• What to do
Nothing but the lines from the one containing "Given: Switch on Molang Features toggle" through the end of the data should be output, each reproduced exactly.

####

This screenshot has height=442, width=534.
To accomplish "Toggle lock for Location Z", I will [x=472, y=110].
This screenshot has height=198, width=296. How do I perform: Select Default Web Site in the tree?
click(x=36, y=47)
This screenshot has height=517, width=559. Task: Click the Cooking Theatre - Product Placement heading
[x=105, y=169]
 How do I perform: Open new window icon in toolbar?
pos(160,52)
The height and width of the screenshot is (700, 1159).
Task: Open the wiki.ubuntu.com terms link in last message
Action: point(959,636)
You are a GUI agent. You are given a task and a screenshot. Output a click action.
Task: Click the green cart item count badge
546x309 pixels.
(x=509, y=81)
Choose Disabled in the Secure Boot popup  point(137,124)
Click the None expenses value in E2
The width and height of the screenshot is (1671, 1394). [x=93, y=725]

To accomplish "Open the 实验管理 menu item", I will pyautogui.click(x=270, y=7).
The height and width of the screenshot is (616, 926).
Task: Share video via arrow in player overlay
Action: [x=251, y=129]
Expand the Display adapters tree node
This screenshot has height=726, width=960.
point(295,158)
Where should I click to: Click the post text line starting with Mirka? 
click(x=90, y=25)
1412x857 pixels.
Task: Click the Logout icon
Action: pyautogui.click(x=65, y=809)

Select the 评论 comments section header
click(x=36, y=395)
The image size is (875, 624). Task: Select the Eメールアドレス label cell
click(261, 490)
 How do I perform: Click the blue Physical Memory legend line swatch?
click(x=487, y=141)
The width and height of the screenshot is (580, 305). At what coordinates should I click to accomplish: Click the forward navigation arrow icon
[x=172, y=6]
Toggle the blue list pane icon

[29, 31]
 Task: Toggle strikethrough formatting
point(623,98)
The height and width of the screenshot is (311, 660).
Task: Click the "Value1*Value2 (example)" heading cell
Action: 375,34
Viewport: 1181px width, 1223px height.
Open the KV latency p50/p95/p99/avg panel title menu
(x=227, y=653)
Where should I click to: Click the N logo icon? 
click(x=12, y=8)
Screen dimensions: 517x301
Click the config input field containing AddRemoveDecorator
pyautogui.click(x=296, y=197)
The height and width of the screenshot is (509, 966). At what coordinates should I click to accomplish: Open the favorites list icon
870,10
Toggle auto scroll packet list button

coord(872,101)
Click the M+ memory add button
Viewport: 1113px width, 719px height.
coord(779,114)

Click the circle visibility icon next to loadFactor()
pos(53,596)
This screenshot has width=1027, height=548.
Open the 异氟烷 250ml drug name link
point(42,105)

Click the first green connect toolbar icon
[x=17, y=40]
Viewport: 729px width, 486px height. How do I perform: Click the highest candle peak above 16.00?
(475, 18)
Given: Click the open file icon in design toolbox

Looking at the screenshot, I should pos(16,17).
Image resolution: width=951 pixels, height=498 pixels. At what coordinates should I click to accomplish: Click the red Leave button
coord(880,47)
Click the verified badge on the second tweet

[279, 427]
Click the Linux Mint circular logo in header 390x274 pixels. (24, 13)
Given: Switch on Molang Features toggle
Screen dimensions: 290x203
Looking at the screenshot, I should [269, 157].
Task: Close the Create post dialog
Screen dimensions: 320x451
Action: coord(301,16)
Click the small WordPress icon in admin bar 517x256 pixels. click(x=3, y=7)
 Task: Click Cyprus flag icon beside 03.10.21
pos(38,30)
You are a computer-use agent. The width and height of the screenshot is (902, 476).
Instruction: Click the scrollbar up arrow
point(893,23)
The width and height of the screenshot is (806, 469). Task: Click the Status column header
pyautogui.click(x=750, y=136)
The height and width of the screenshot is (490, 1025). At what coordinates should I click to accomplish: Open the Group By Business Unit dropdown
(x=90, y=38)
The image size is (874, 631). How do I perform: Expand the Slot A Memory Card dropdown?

####

• Task response
Given: Switch on Molang Features toggle
Screen dimensions: 290x203
Looking at the screenshot, I should [269, 157].
Task: Close the Create post dialog
Screen dimensions: 320x451
Action: coord(301,16)
Click the small WordPress icon in admin bar 517x256 pixels. click(x=3, y=7)
 Task: Click Cyprus flag icon beside 03.10.21
pos(38,30)
You are a computer-use agent. The width and height of the screenshot is (902, 476).
Instruction: Click the scrollbar up arrow
point(893,23)
The width and height of the screenshot is (806, 469). Task: Click the Status column header
pyautogui.click(x=750, y=136)
The height and width of the screenshot is (490, 1025). At what coordinates should I click to accomplish: Open the Group By Business Unit dropdown
(x=90, y=38)
The image size is (874, 631). How do I perform: Expand the Slot A Memory Card dropdown?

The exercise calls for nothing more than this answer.